SE FUNDIÓ EL PROFESOR

  


 

 Cursé la primaria en Manizales, en el Colegio de Nuestra Señora, propiedad de la Curia Diocesana. Una vieja construcción de dos pisos contigua a la iglesia de Nuestra Señora del Perpetuo Socorro, de la cual éramos obligados asistentes con demasiada frecuencia. Los baños eran una simple zanja encementada, con divisiones precarias y servicio de agua solo durante los recreos.

La disciplina era estricta: filas para todo y llamada a lista en cada curso.
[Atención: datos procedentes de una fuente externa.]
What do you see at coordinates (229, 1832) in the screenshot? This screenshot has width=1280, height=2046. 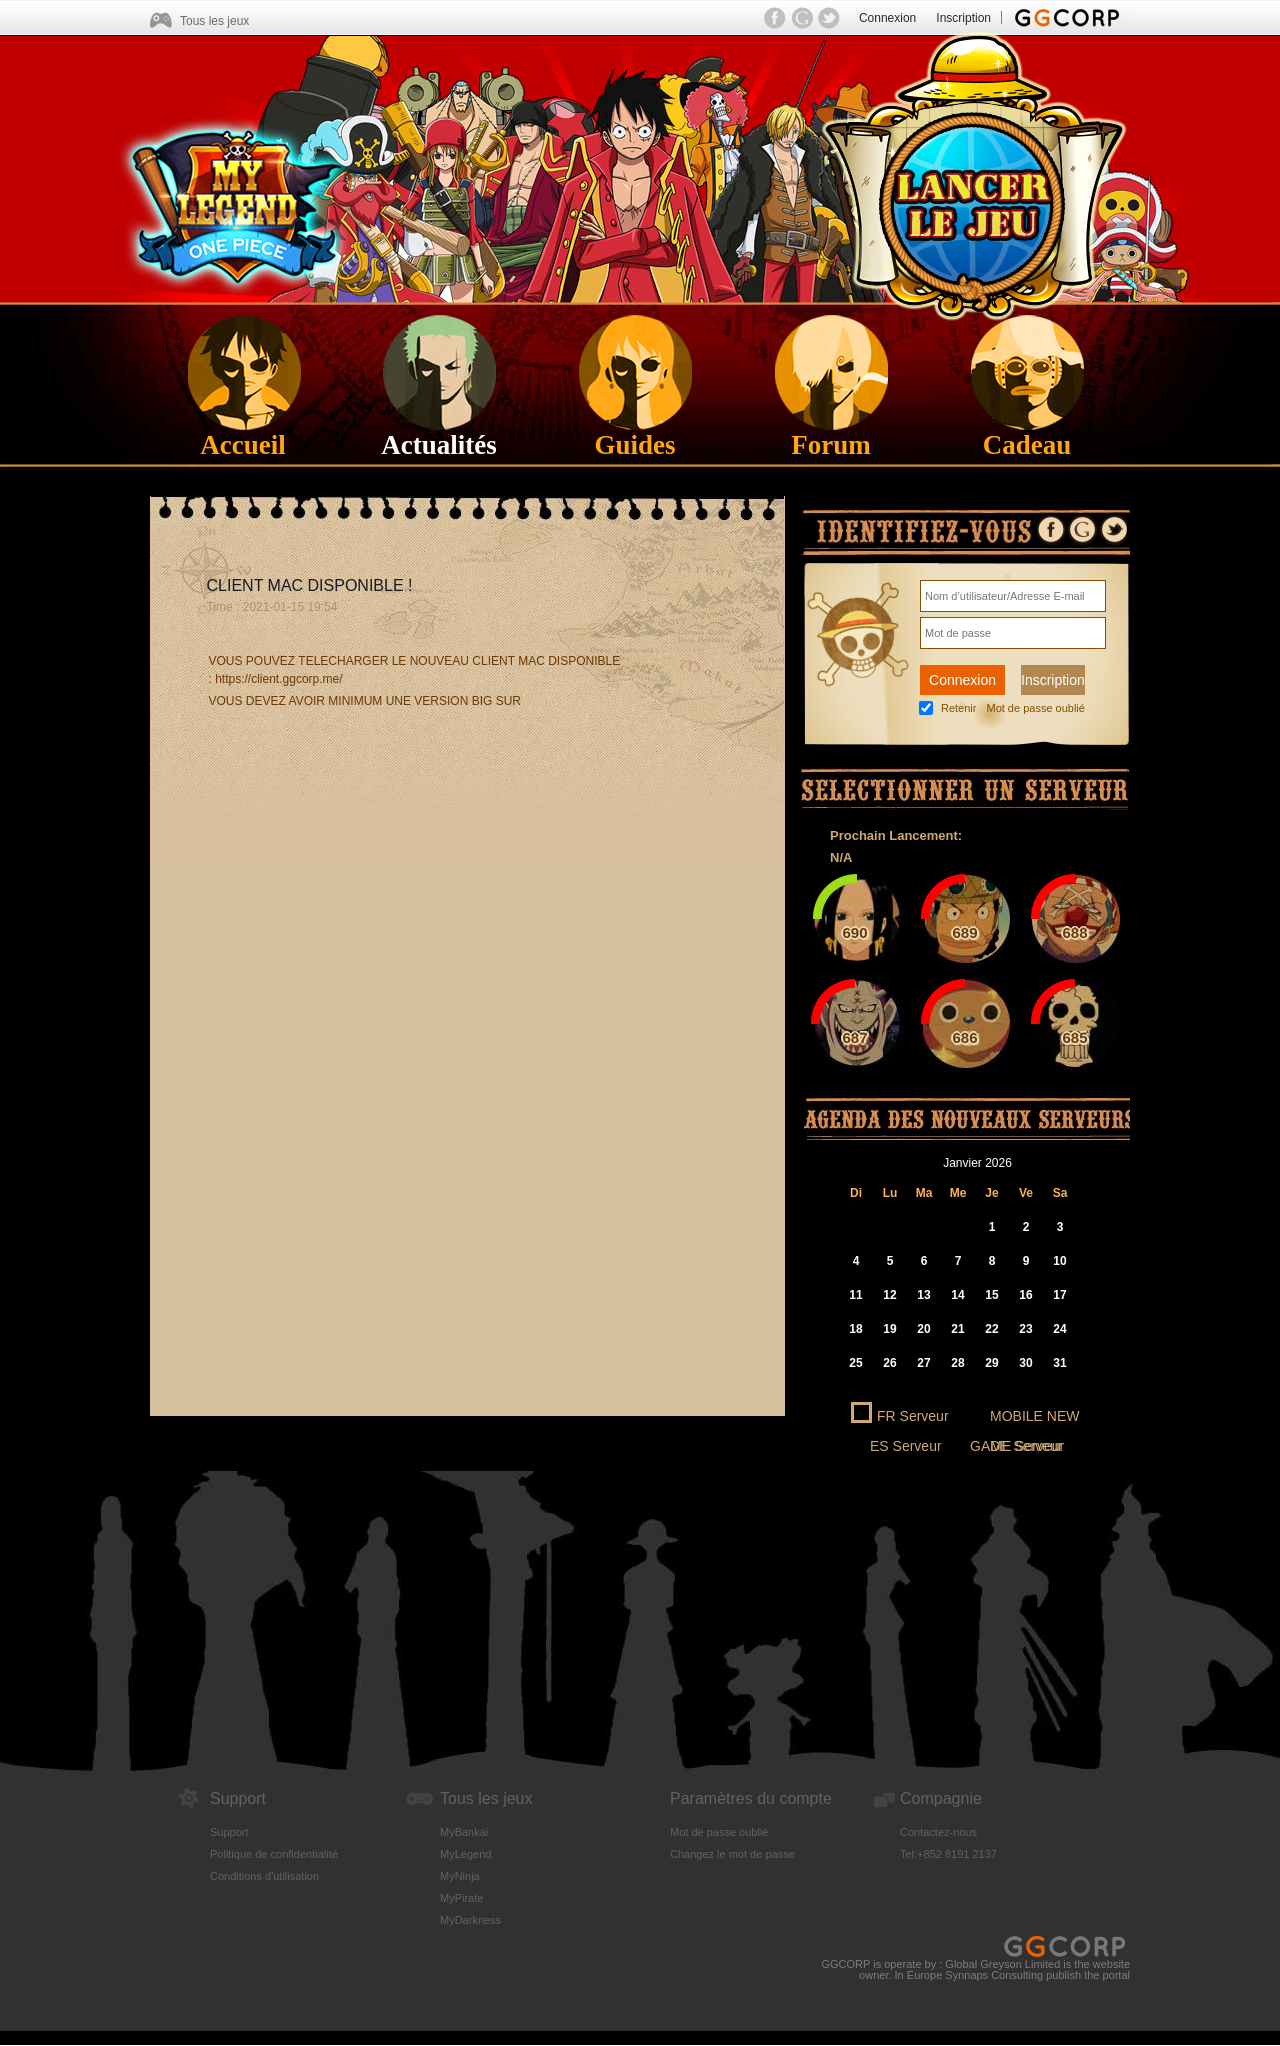 I see `Support` at bounding box center [229, 1832].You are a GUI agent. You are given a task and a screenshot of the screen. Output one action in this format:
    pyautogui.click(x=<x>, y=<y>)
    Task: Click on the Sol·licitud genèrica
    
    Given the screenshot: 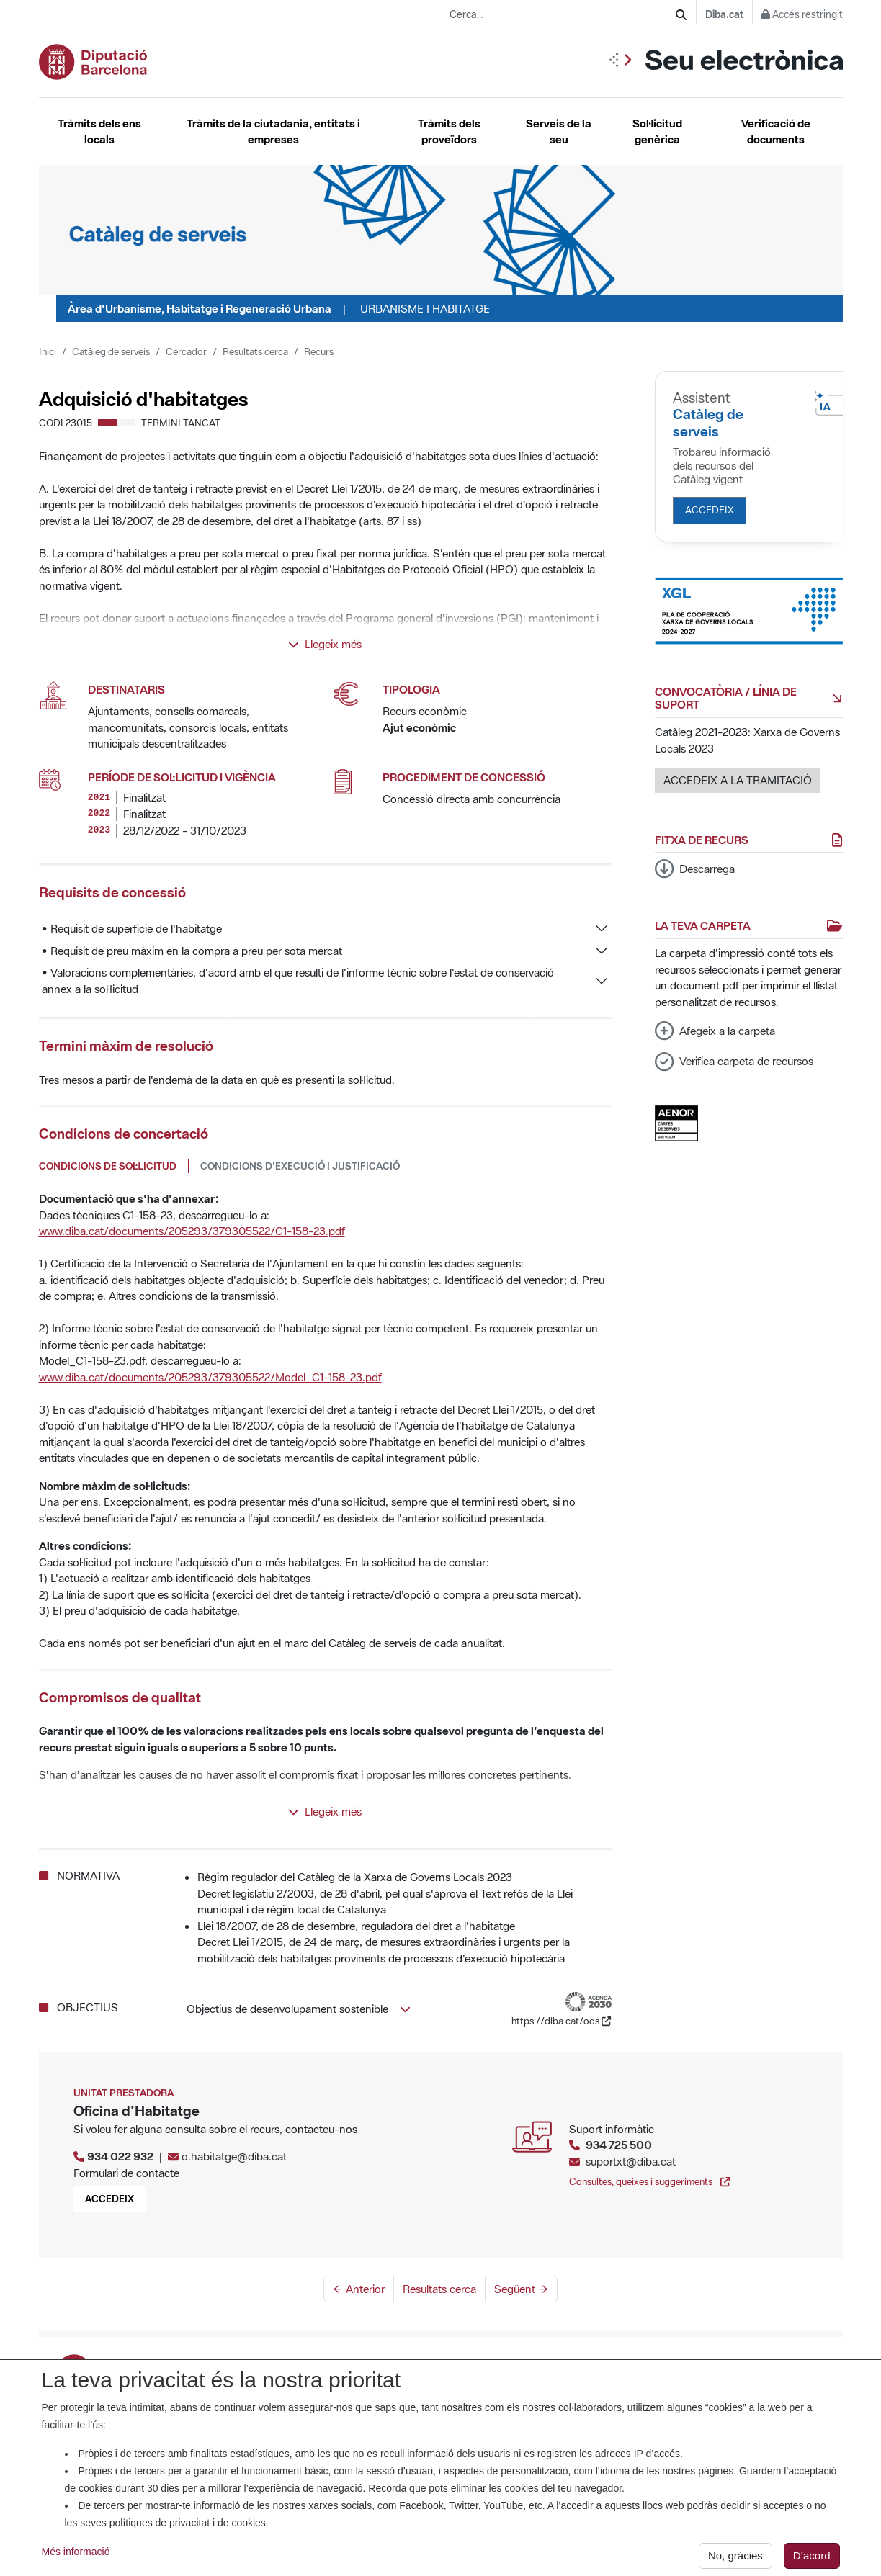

El profesor entonaba: “Londoño Jaramillo, Luis A.”, y yo respondía: “¡Presente!”. Un solo maestro impartía todas las materias. El ambiente cambiaba cada año y, a veces, teníamos desagradables sorpresas: un profesor ocasional, de cuyo nombre no quiero acordarme, nos hacía pasar al tablero y, si cometíamos un error, nos levantaba rudamente del cinturón, borraba con nuestro propio cuerpo lo escrito y nos arrojaba al suelo.

En la contraportada de la libreta de calificaciones figuraba, y lo hacían cumplir:



Así y todo, conservo amables recuerdos, especialmente de los profesores de primero y segundo, aunque con un toque de tristeza. Yo quería especialmente al de segundo: amable, extremadamente flaco y con trajes raídos y oscuros. Parecía una sombra arrugada.

Un día gris se quedó dormido en su escritorio. Nadie quiso despertarlo, pero el director sí lo hizo, y además lo retiró de su cargo. Me hizo falta. Con los años supe que don Héctor, además de un bajo sueldo y varios hijos, cargaba con un problema larvado de alcoholismo.

Más adelante me tocó de compañero un hijo del profesor de turno, y se me complicó la vida. Estaba acostumbrado a destacar, pero el hijito siempre me opacaba. Me desmotivé notoriamente y fui citado a la rectoría. Llegué asustado, pero era para entregarme un premio especial: la colección empastada de una revista del Ministerio de Educación, cuya portada mostraba la efigie de Laureano Gómez. Creo que allí comenzó mi inclinación hacia la derecha política. Me animé y volví a mis buenas notas.

Sospecho que detrás del premio estaba mi tío Arturo Jaramillo, profesor del colegio, amigo del rector y educador por vocación: un convencido de la necesidad de enseñar con alegría.

Mi colegio reflejaba, con sus altibajos, la vida misma en Manizales.